# EXTRACTED ENTRIES
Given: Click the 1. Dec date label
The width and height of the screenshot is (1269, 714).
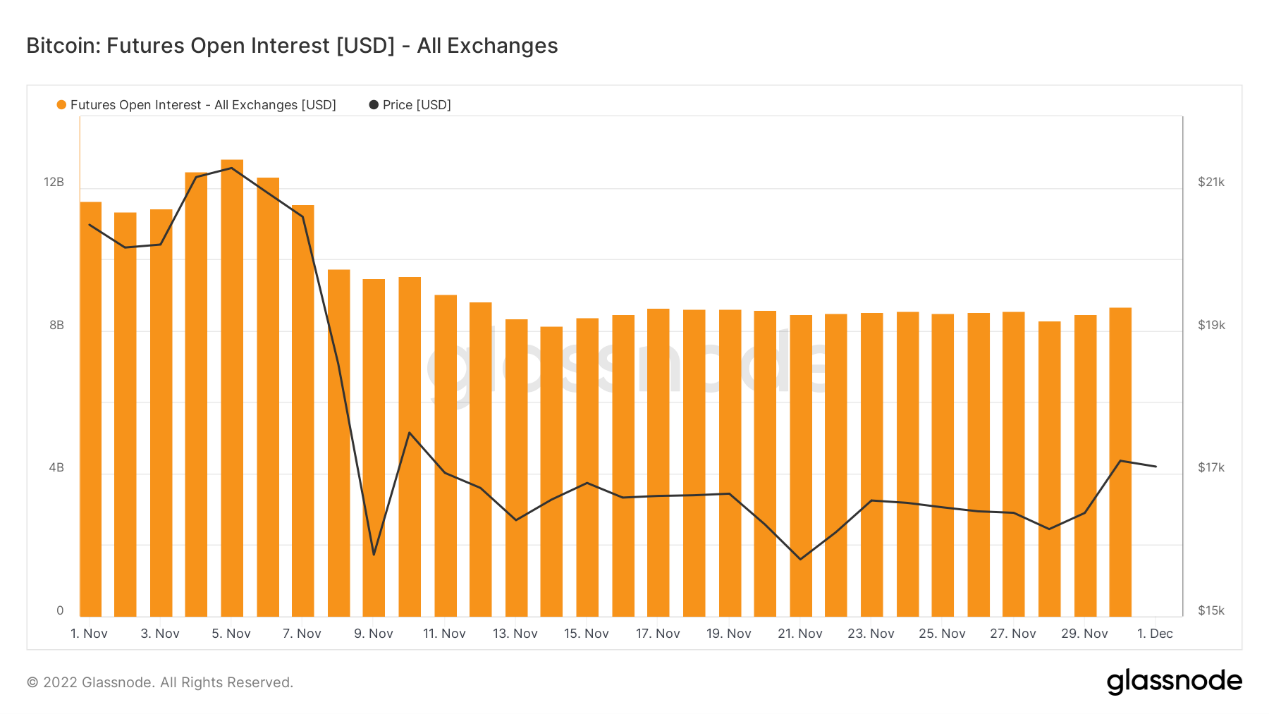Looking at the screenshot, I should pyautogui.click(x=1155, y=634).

---

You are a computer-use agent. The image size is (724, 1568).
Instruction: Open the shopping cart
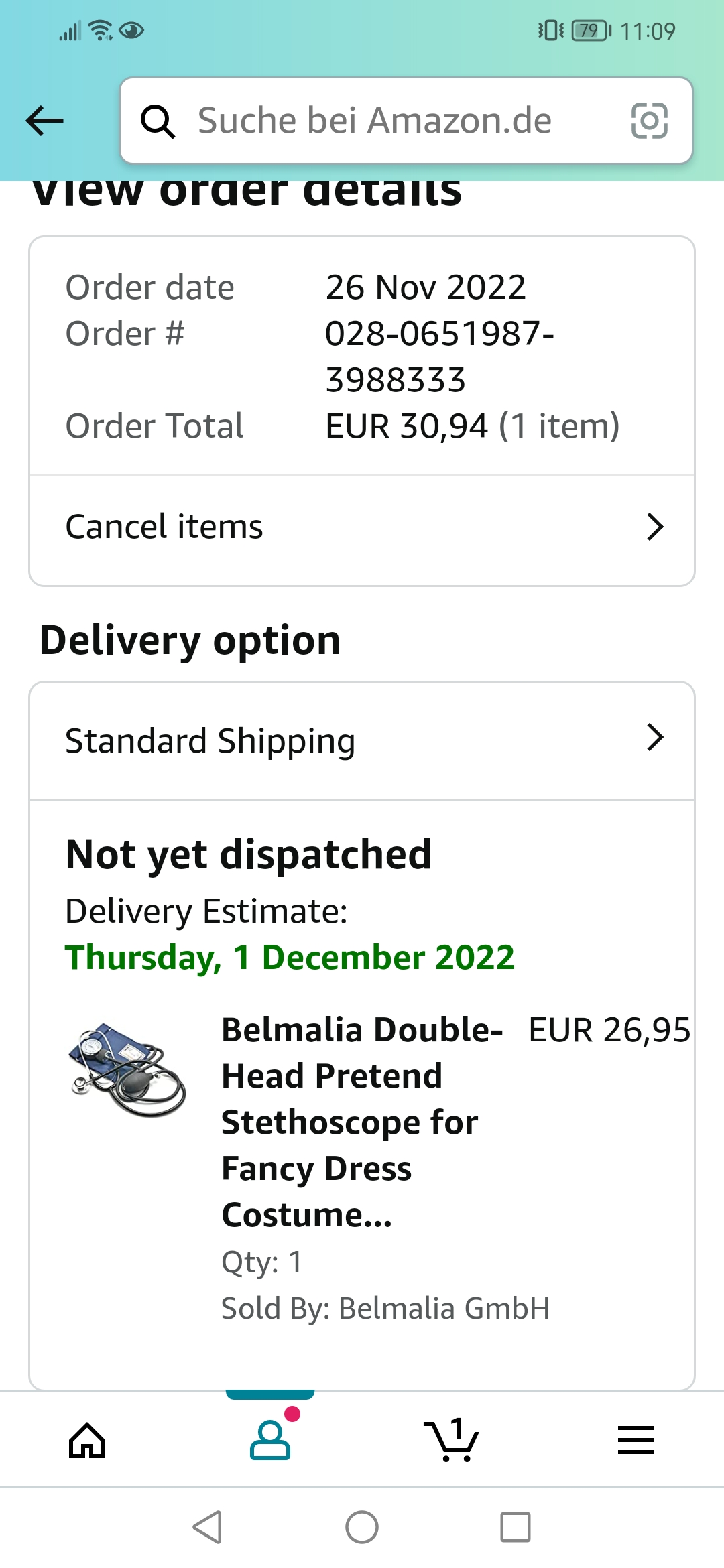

* * *

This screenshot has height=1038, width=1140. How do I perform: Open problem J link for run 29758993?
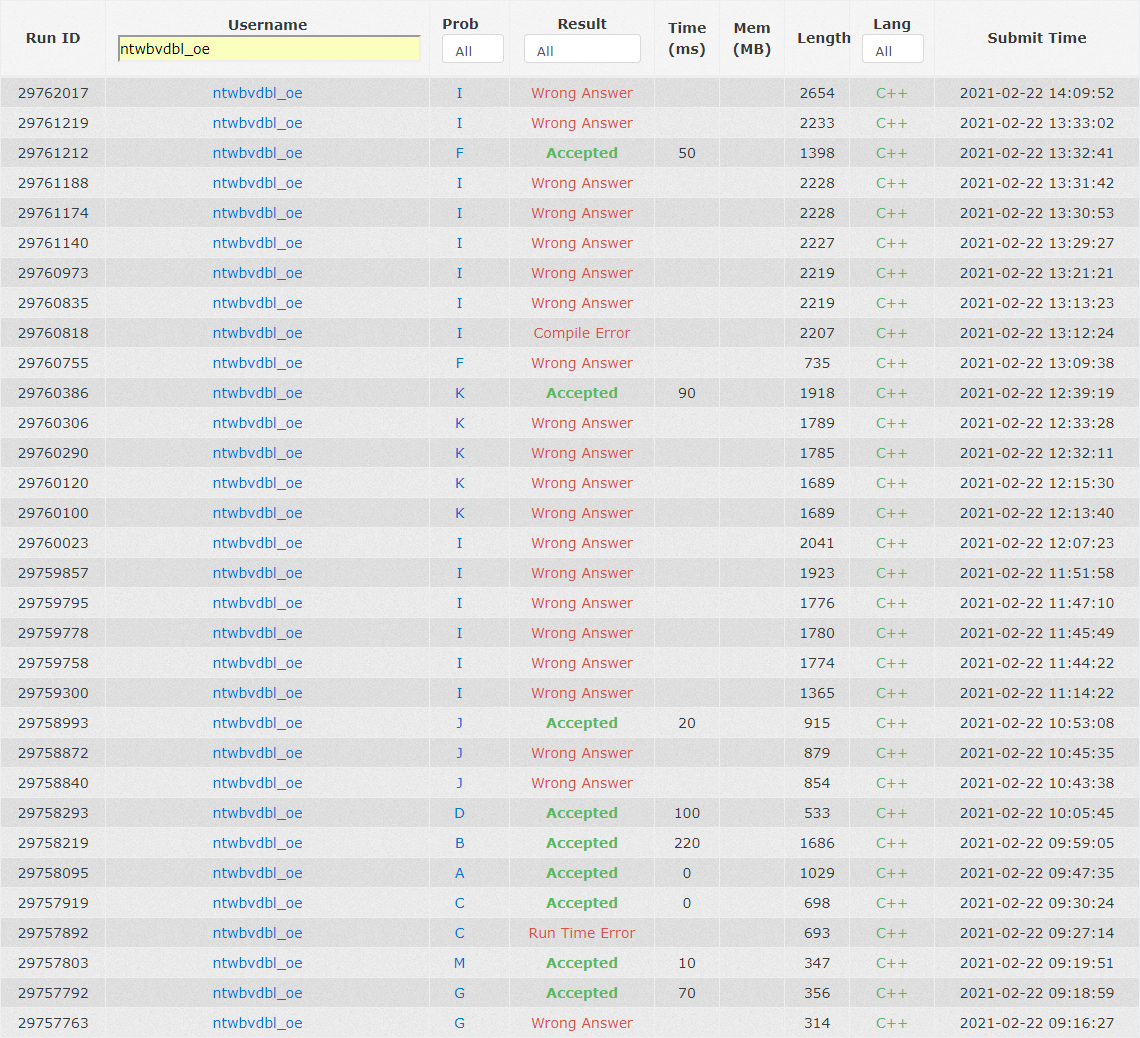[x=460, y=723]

# YOUR ASSIGNMENT
Copy only this part of the entries above: the line with "You are a computer-use", the line with "Instruction: Open the shopping cart", and the lines between, all exactly as written.

# RESPONSE TO THE EXERCISE
You are a computer-use agent. The image size is (724, 1568).
Instruction: Open the shopping cart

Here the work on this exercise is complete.